Your goal:
Reproduce exactly the lines of the material beneath, from the line that contains "The height and" to the line that contains "Given: Open the Gyerek menu label", both included, and no other lines.
BEGIN Provided entries
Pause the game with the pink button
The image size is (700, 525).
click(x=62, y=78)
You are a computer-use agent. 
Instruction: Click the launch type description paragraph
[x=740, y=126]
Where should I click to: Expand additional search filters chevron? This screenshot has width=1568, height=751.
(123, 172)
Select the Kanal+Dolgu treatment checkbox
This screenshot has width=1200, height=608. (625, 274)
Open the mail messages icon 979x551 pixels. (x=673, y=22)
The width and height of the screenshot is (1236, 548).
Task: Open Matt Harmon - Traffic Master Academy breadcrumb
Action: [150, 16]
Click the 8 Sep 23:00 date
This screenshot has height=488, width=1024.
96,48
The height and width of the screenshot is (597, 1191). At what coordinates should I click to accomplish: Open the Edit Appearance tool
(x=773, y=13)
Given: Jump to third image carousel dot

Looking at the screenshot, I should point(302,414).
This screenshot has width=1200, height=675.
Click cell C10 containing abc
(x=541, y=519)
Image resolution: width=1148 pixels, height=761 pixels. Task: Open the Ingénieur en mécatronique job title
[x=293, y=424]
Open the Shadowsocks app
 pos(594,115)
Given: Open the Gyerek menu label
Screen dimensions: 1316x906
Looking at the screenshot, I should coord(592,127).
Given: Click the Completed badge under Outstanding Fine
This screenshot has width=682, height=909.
END Provided entries
Result of the exercise:
The height and width of the screenshot is (597, 1191). At what coordinates should I click to accomplish: Open the Edit Appearance tool
(x=773, y=13)
Given: Jump to third image carousel dot

Looking at the screenshot, I should point(302,414).
This screenshot has width=1200, height=675.
Click cell C10 containing abc
(x=541, y=519)
Image resolution: width=1148 pixels, height=761 pixels. Task: Open the Ingénieur en mécatronique job title
[x=293, y=424]
Open the Shadowsocks app
 pos(594,115)
Given: Open the Gyerek menu label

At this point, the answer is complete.